**Extract:**
-- Opening Marker --
Study links veterans' traumatic brain injuries to Alzheimer's
A new study of nearly 200,000 older military veterans has found that those with traumatic brain injuries are 60% more likely to develop Alzheimer's disease or other forms of dementia.
The study, published online Wednesday in the journal Neurology, adds to a growing body of evidence that traumatic brain injuries, or TBIs, can have a wide range of consequences long after a patient appears to recover.
But the study did not answer the key question of whether the risk of dementia is elevated in cases of mild brain trauma — a common injury from roadside bombs in Afghanistan and Iraq as well as in football and other contact sports.
"It's still controversial," said Donald Stein, a brain injury expert at Emory University School of Medicine who was not involved in the study.
The study was based on medical records of 188,764 veterans ages 55 and older who had been patients in the Veterans Affairs health system from 2000 to 2003 and did not have a diagnosis of dementia during that time.
Of those, 1,229 had a TBI diagnosis.
The researchers used medical records from 2003 to 2012 to compare the fates of the veterans with TBIs to the much larger group without brain injuries.
Among the veterans with TBIs, 16% went on to develop various types of dementia. That figure was 10% in the comparison group.
Dementia also tended to develop sooner in the TBI patients — two years earlier, on average.
A statistical analysis ruled out the possibility that a history of depression, post-traumatic stress disorder and diseases of the blood vessels supplying the brain were responsible for the higher rates of dementia, said Deborah Barnes, an epidemiologist at UC San Francisco who led the study.
Still, it was not clear that brain injuries were the cause of the dementia. It is possible that other unexplored variables — genetic predisposition or alcohol abuse, for example — could be the drivers.
Although the study looked at veterans, their injuries weren't necessarily related to military service, and experts said the results could just as easily apply to the civilian world.
"These injuries are very similar to what you would find in industrial accidents, automobile accidents and sports," Stein said.
The researchers did not classify the brain injuries by severity or determine when or how they occurred, leaving open the question of whether mild TBIs — which involve relatively brief periods of disorientation and sometimes loss of consciousness — are associated with increased risk of dementia.
John Corrigan, a brain injury expert at Ohio State University, said scientific evidence of a link is stronger for moderate and severe TBIs, which often involve penetrating wounds, skull fractures and extended black-outs.
There is also growing evidence that repeated mild brain injuries can have a variety of long-term effects, including impaired cognitive ability and an increased risk of dying from neurodegenerative diseases.
"What the field is coming to is that TBI is a chronic condition," Corrigan said.
-- Closing Marker --
**Listed records:**
-- Opening Marker --
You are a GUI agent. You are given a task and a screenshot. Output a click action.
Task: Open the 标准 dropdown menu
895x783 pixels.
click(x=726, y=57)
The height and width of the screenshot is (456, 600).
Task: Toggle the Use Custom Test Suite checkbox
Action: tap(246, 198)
-- Closing Marker --
**Exercise instructions:**
**a.** Reproduce the passage of the article on veterans' brain injuries above, between "Of those, 1,229" and "led the study.", inclusive.
**b.** In the article on veterans' brain injuries, what share of the veterans with TBIs went on to develop dementia?

**Task-by-task results:**
**a.**
Of those, 1,229 had a TBI diagnosis.
The researchers used medical records from 2003 to 2012 to compare the fates of the veterans with TBIs to the much larger group without brain injuries.
Among the veterans with TBIs, 16% went on to develop various types of dementia. That figure was 10% in the comparison group.
Dementia also tended to develop sooner in the TBI patients — two years earlier, on average.
A statistical analysis ruled out the possibility that a history of depression, post-traumatic stress disorder and diseases of the blood vessels supplying the brain were responsible for the higher rates of dementia, said Deborah Barnes, an epidemiologist at UC San Francisco who led the study.

**b.** 16%